The present invention relates to sequential liners for gas turbine combustors, and more particularly to convective cooling holes in sequential liners.

In gas turbine can combustors, a sequential liner with impingement cooling is used. When the set of gas turbine cans combustors are arranged around the turbine, the cans can be close to each other and the proximity of adjacent cans to each other can interfere with cooling air entry into the impingement cooling holes.

It was predicted that improvements could be made to improve these problems.

The invention is defined in the appended independent claims to be referred to now.
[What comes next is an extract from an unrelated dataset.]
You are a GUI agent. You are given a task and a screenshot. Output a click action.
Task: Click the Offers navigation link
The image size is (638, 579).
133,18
Advantageous features of the invention are set out in the dependent claims.

The sequential liner outer wall spaced apart from the sequential liner inner wall to define a sequential liner cooling channel between the sequential liner outer wall and the sequential liner inner wall in accordance with the first aspect of the present invention, Wherein the first and second abutment surfaces are each adjacent to the first surface, and wherein the first surface of the sequential liner outer wall is adjacent to the first abutment surface, the first abutment surface, and the second abutment surface, A first convective cooling hole adjacent the surface and a second convective cooling hole adjacent the second adjacent surface, each convective cooling hole having a convective cooling flow guide into a sequential liner cooling channel adjacent each adjacent surface Wherein the gas turbine combustor is arranged such that the gas turbine combustor is aligned with the gas turbine combustor.
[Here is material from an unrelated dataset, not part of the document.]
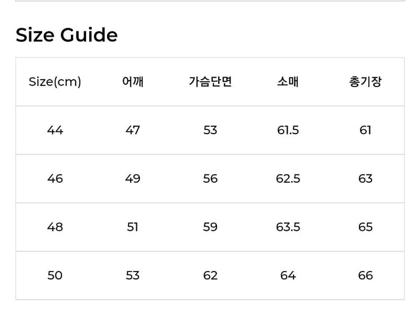The image size is (419, 335).
Task: Select 가슴단면 value 59 for size 48
Action: 210,227
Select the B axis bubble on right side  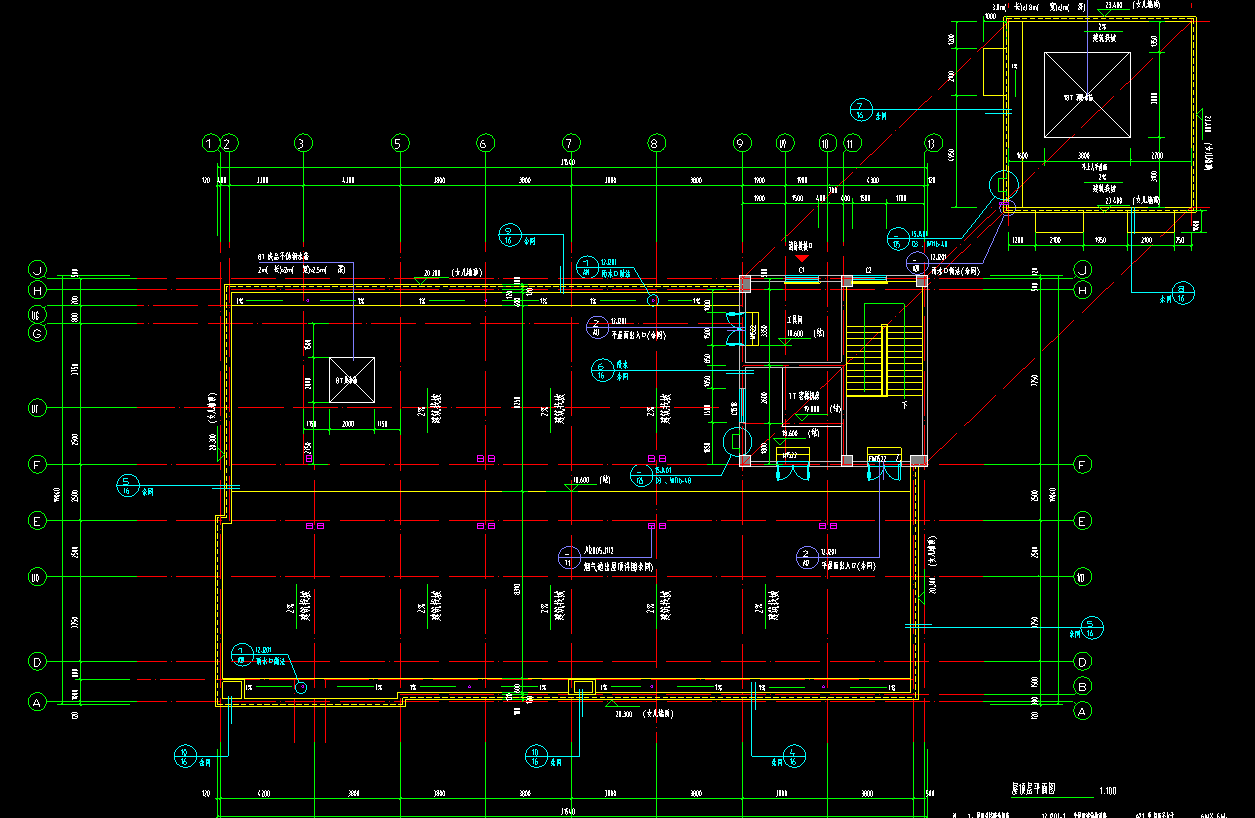(1081, 686)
Delivery of impingement systems on sequential liner sidewalls can be difficult at high speeds in two neighboring sequential liners (relative to the low pressure to feed the cooling system) and a short distance to the neighboring sequential liner can also be achieved with the cooling system Lt; / RTI > (cooling wave). Changing the cooling air entry position to a position that may have a higher static pressure drop may provide a higher driving pressure drop for the cooling system.

Impact cooling requires a specific cooling channel height, which significantly affects the size of the non-flowed area between two sequential liners at the turbine interface. As convective cooling can be much more compact, it may be possible to reduce the channel height in the region to be convectively cooled. This can enable the candles in the sequential liners to be placed closer together, which can provide space for more candles.
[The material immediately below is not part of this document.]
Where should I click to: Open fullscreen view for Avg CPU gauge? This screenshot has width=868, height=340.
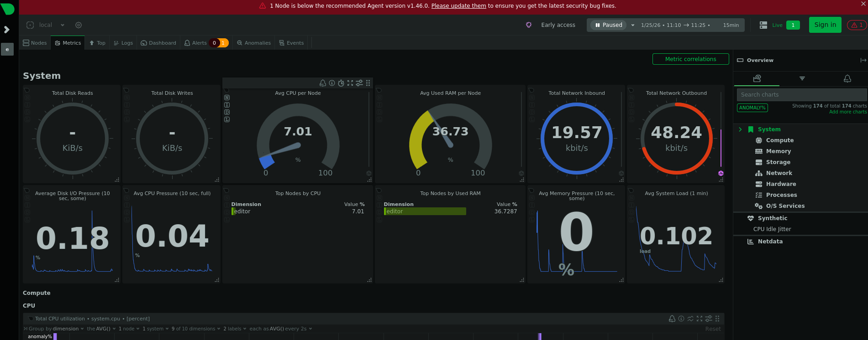click(x=350, y=83)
Due to the more uniform temperature field that can have convective (convection) cooling compared to collisional cooling, the deformation of the part and the load on the part can be more evenly distributed, which can also be beneficial in service life.

In one embodiment, the sequential liner includes at least one rib between the sequential liner inner wall and the sequential liner outer wall of the first abutment surface to guide the convective cooling flow. The ribs or ribs may help guide the cooling flow. Adding the ribs also helps to increase the stiffness of the sequential liner sidewalls and thus may also have the advantage of helping to improve creep resistance and HCF (high cycle fatigue) life of the part. The rib structure also improves the thermal conductivity of the sequential liner inner and outer walls.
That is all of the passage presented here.